As for my significant other, she is awesome insomuch as we have become extremely close friends in spite of my being homeless and near broke. Many people judge others based on their appearance, financial status or other superficial criteria. She, on the other hand, has a good heart and has taken notice of mine. This makes me want to treat her well. I've done a few odd jobs to earn above and beyond what I usually get per month. However, it was not so that I could treat her; but, so that I could help her with her own employment issues. in short, she landed a job and had no money for food or public transportation until her first check. I was able to secure some daily work for daily pay and help her get to the job and buy lunch. I hope to be able to treat her well in the near future -- something I would NEVER ask anyone to assist me with other than by giving me a job. Nonetheless, I've spent less time doing advocacy; because, I'm spending time with the love of my life.
Now for the kicker. As I indicated earlier, my mother will turn 75 in August. She lives in Interlachen, FL (about halfway between Gainesville and St. Augustine in North Florida) and I live in Washington, DC. Though I speak to her over the phone, we've not met face-to-face since Christmas 1994. She and my father raised 37 kids. That was not a typo. She and my father raised 37 kids. They had 7 and adopted 30. I'm adopted. They had 32 kids when I was with them and adopted the last 5 after I was grown. A book was written about my family called "Our Growing Family" (published in 1980). They only had 21 kids when the book was written and got 16 more later on.
I entered the Sheptock household at age 5 and was adopted a year later. The reason for them adopting me was that my natural parents fractured my skull when I was 8 months old and I then spent almost 5 years in foster care (October '69-August '74). I was blessed insomuch as I don't have many lingering effects from the head injury (evidenced by my writing and computer use).
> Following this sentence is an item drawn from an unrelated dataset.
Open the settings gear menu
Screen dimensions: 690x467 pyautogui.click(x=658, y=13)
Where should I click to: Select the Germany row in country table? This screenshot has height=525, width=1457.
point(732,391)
My father -- Rudy Sheptock, Sr. (though he should have changed his suffix to "the first" after his grandson was born) died in 2000 -- at which time I didn't have a cell phone or landline, making it impossible for my mother to tell me of his death barring the off-chance that I would call HER at just the right moment from a payphone. That off-chance didn't happen and I'm sad to say that I missed his funeral -- which I might make up for by visiting my mother while she yet lives.
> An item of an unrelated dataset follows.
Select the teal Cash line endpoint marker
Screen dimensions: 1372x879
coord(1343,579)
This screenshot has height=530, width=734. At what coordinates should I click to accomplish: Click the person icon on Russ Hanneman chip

My mother, my eldest adopted sister (62) and six more siblings are all that are left in the house. (They've moved to a much smaller place.) My mother -- Joanne Sheptock -- had planned for a family reunion on her 75th birthday but told me more recently that it might be too difficult to bring everyone together (30 of her sons and daughters, their spouses and her grandchildren) and she may settle for a mere birthday party. Either way, a face-to-face visit from me is long overdue. So, I am planning on going to Florida in August, come Hell or high water -- something I WOULD ask others to assist me with; because, I'm not sure that I'll land enough work to finance the trip. You might say that I'm testing my social capital. Many people have expressed appreciation for my pro-bono homeless advocacy. Let me see if anyone can ensure that I get to Florida in August to see my mother. For those who decide to help, I have put my contact info below:
Eric Jonathan Sheptock -- Chairman of SHARC (Shelter, Housing And Respectful Change)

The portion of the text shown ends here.